Lawmakers should consider making NASA or another agency responsible for defending against an asteroid or other space object that could hit Earth and kill millions of people, according to a leading space advocate in Congress.

“We should demand someone, whether it’s NASA or whoever, actually has a system where they say ‘punch the red button, it’s time to go on this particular emergency,’” said Rep. Dana Rohrabacher (R-Calif.), a senior member of the House Science Committee’s space panel. “We need to do that.”

NASA’s Planetary Defense Coordination Office would notify other federal agencies if a near-Earth object threatened to hit the planet and cause catastrophic damage.
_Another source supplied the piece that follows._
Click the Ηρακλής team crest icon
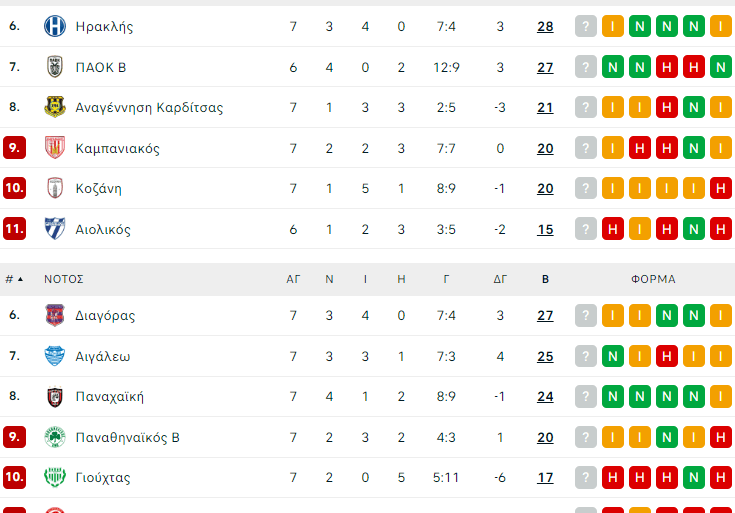 tap(54, 27)
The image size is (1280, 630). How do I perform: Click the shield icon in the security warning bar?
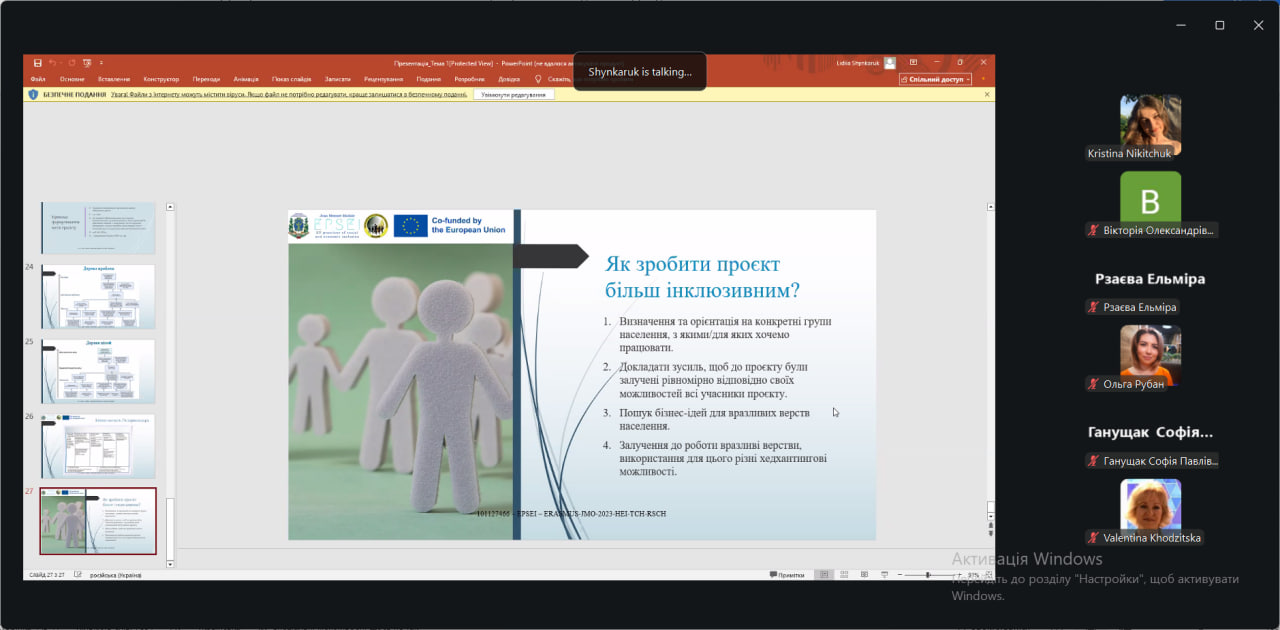[33, 94]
But NASA is not assembling a system to defend against such objects, Acting NASA Administrator Robert Lightfoot said.

If a notification occurred, “we’d have to see what we would do at that point,” Lightfoot testified at a June 8 hearing on his agency’s fiscal year 2018 budget request. “We’re not building anything related to that.”
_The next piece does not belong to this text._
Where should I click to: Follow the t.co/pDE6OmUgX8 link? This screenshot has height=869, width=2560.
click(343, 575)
While no known asteroid poses a significant risk of hitting Earth over the next 100 years, an average of 30 near-Earth asteroids are discovered each week, according to NASA’s website. NASA is studying ways to deflect an asteroid, such as hitting it with an object to slow it down. Such a diversion would take years to achieve, requiring early detection of the threat.
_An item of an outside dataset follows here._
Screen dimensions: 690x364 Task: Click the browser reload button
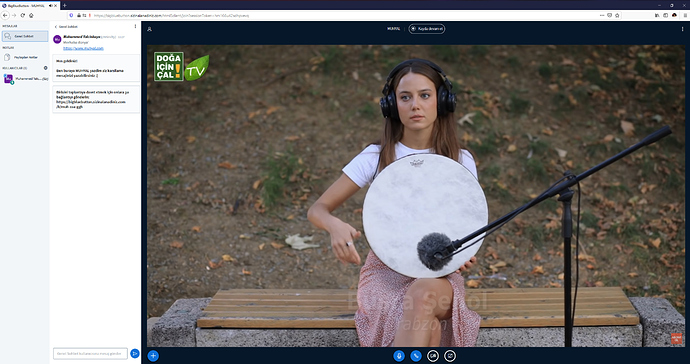22,15
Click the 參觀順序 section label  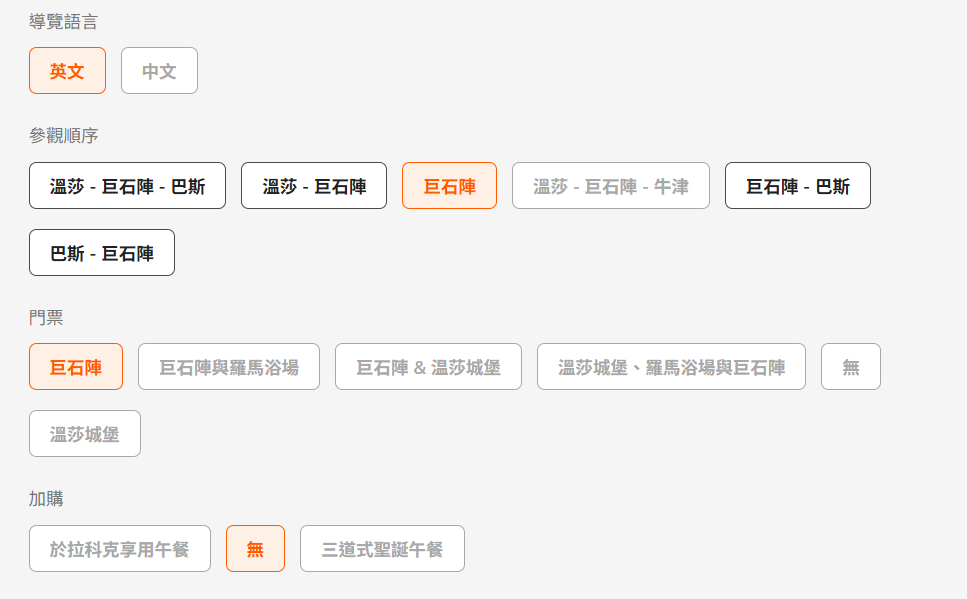(x=64, y=135)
“An asteroid on a trajectory to impact Earth could not be shot down in the last few minutes or even hours before impact,” NASA’s website says. “No known weapon system could stop the mass because of the velocity at which it travels — an average of 12 miles per second.”

Also during the hearing, Rohrabacher suggested that NASA pursue an international effort to remove the increasing amount of debris in space, such as defunct satellites and used rocket stages. Such debris, also known as space junk, poses a growing threat to expensive spacecraft, such as the agency’s new Space Launch System (SLS) rocket, the congressman lamented.

“I would hate to think of a little bit of space debris coming along and negating $2 billion or $3 billion of spending on an SLS rocket,” Rohrabacher said. “We ought to get serious about space debris before space debris starts hemming us in so much that it puts costly restrictions on our own space program.”

Lightfoot said NASA is undertaking a “very low-level effort” to develop technologies to remove space junk. According to the agency’s website, NASA typically prevents collisions with space debris by maneuvering orbiting spacecraft away from danger.